Seascope Diversifies From Shipping Base

April 14, 2000

British shipbroking group Seascope Shipping Holdings Plc plans to diversify further beyond its core business despite expecting better shipping markets this year. The company wants to keep broadening its income base, managing director Duncan Hill said, despite forecasting improved shipping earnings in 2000.

On Thursday the company reported pre-tax profits of 2 million pounds for 1999, down from 3.2 million in 1998, after OPEC oil cuts hit tanker and offshore markets last year. "I would be hugely disappointed if we are not able to announce another significant acquisition which further diversifies our income base this year," Hill said. Hill declined to give details, but signaled that the acquisition would not be related to online broking ventures being set up by some other brokers. In the last few years Seascope has diversified into fee earning maritime finance and marine engineering businesses through the acquisition of GFL and Wavespec.

Those acquisitions, which made a loss of 43,000 pounds in 1999, are expected to be profitable this year, Hill said.

But Seascope also expects shipping markets to recover in 2000 as a result of rising tanker rates, spurred on by increased oil production after OPEC's decision to raise output.

Tougher chartering rules imposed by oil companies after French beaches were polluted early this year by fuel spilled from the 25-year-old tanker Erika were also boosting the market.

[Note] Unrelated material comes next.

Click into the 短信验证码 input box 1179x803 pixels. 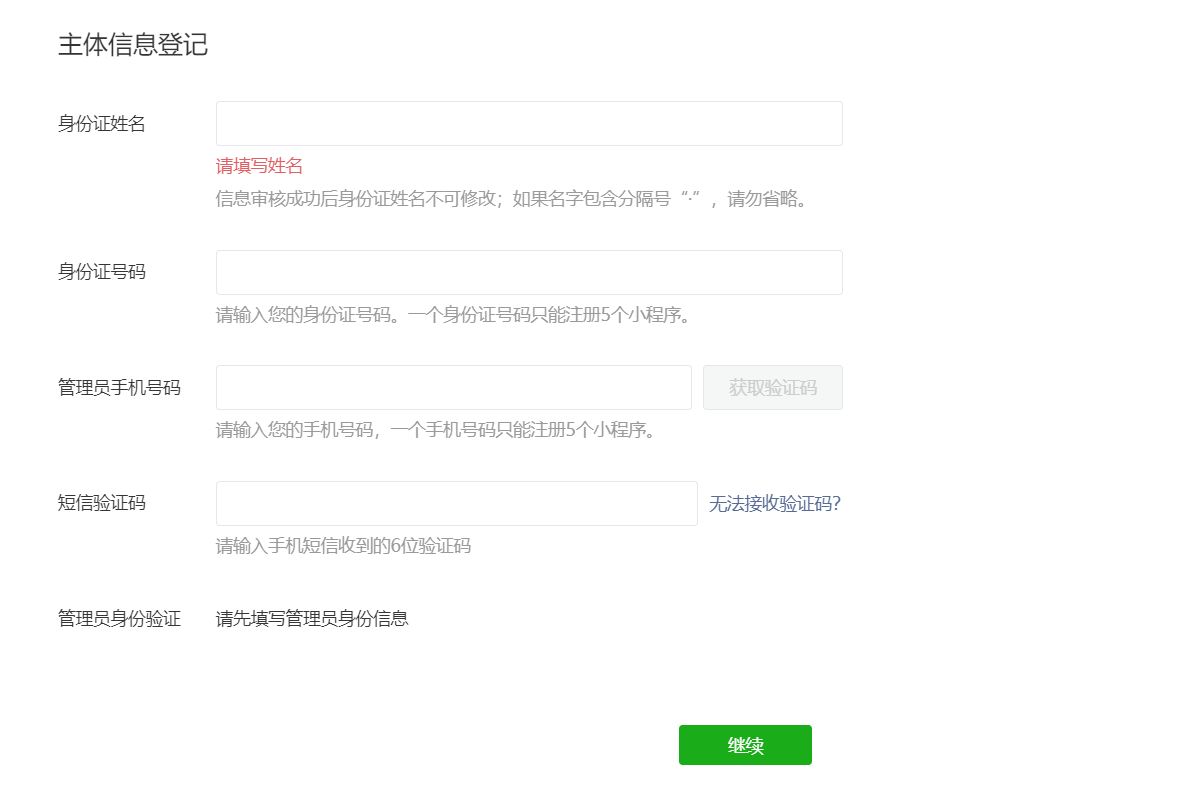point(456,504)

Some old ships are becoming virtually unemployable and shortages of modern tankers are squeezing rates upwards.

VLCCs trading westward from the Middle East are already earning $3.3 million for the voyage, compared with $1.7 million in 1999, Seascope said.

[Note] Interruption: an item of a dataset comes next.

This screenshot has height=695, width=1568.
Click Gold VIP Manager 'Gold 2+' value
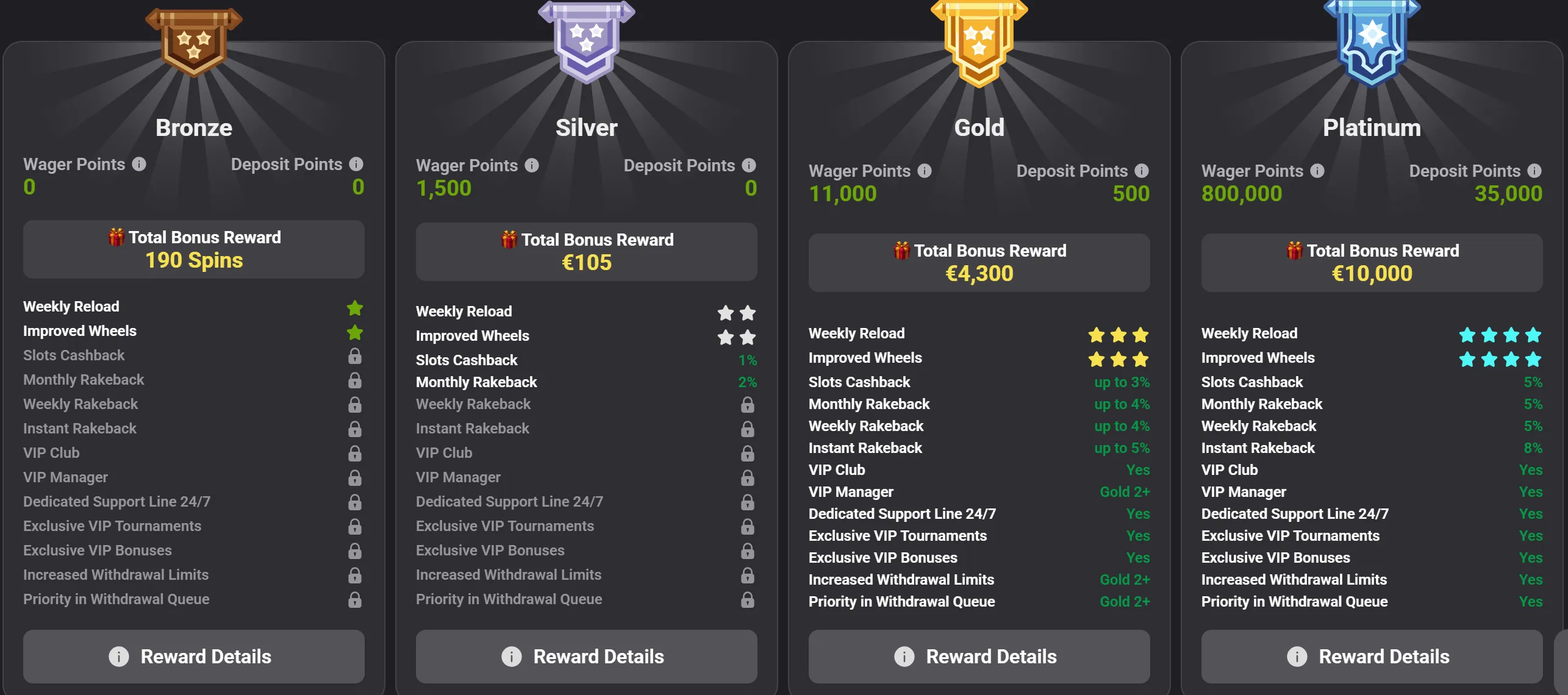[x=1125, y=492]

Rates are likely to rise through the summer and into the winter months, and new tanker ordering is likely to be boosted by EU legislation banning older vessels, Hill said. Ship sales markets are also likely to be busy and are also being aided by a recent recovery in dry freight rates. Offshore oil exploration markets should start to recover later in the year, particularly if oil prices stay above $20 per barrel, Hill added.